Toda quimera será investigada

No Reino Unido, ao contrário do Brasil, o debate público é farto

"É lógico que [...] células híbridas nunca serão transferidas para seres humanos, mas elas permitirão que se avance muito nas pesquisas, poupando um material precioso, que são os óvulos humanos. E aí eu pergunto: o que há de errado nisso?" A questão foi lançada no último dia 8 por Mayana Zatz, bióloga e pró-reitora de Pesquisa da USP, em sua coluna "Transcrições", no portal G1. Surpresa: só 16 leitores haviam respondido até quarta-feira. Um espelho do debate público no Brasil.

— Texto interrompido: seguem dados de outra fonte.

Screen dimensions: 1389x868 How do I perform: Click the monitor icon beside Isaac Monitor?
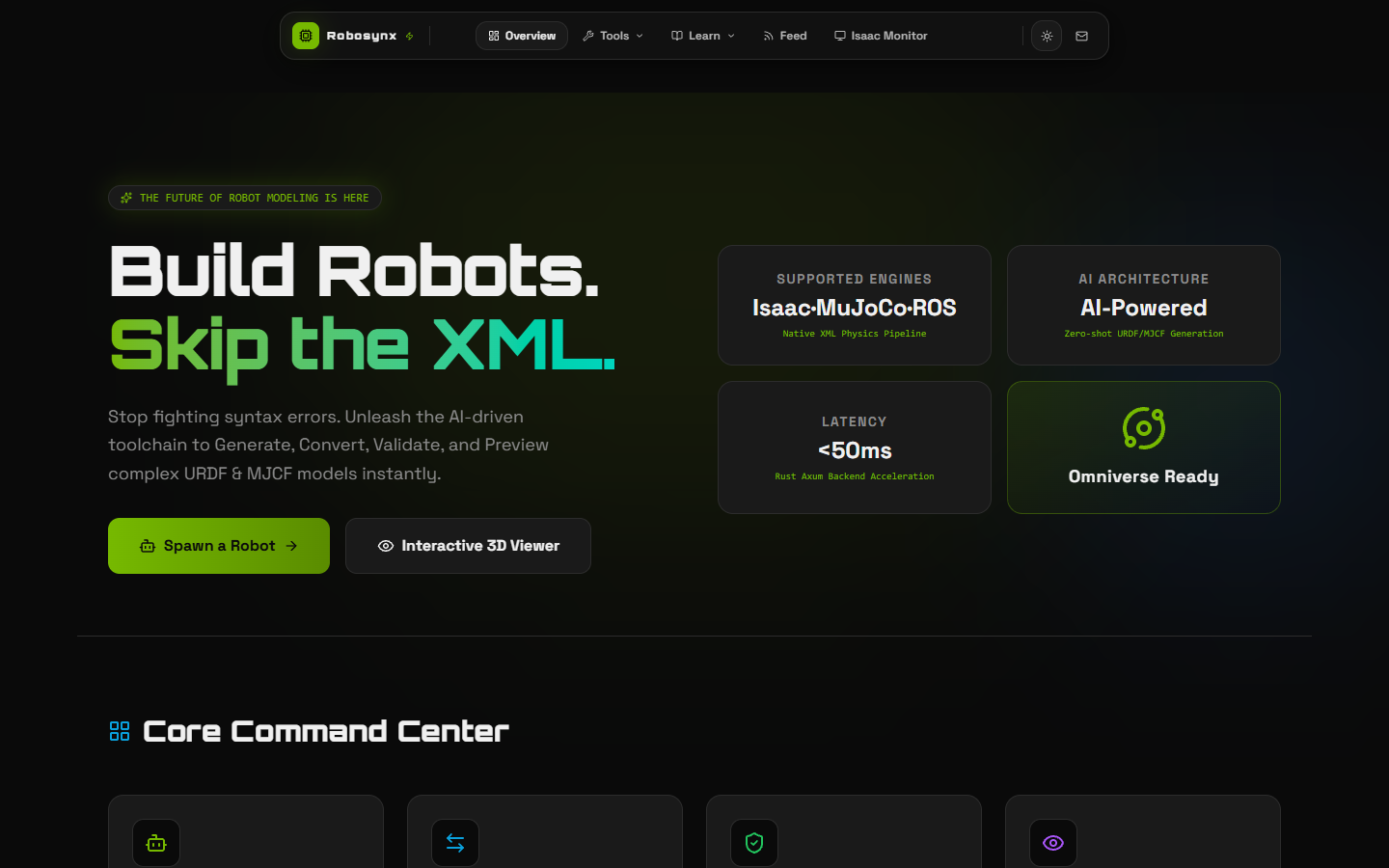click(x=838, y=36)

No Reino Unido, as coisas são diferentes. Depois de amanhã, a questão será debatida por quem se interessar no Hotel Jurys de Londres, das 18h às 20h. Qualquer pessoa poderá fazer perguntas a cinco especialistas (um pesquisador de células-tronco, um religioso anglicano, uma bioeticista, uma representante de grupo de apoio a pacientes de Parkinson e um colaborador de jornal católico).
Não há notícia de algo parecido por aqui, nem de uma organização como a Agência de Fertilização e Embriologia Humanas (HFEA, na abreviação em inglês), que promove a audiência pública. O encontro não é deliberativo, mas de informação; uma das etapas do processo de decisão que começou em novembro de 2006 e termina em setembro deste ano. Em novembro, a HFEA havia recebido dois pedidos de autorização para pesquisadores produzirem embriões e deles derivar células-tronco para estudo. Dada a carência de óvulos humanos, porém, os cientistas propunham empregar gametas femininos de animais, como vacas.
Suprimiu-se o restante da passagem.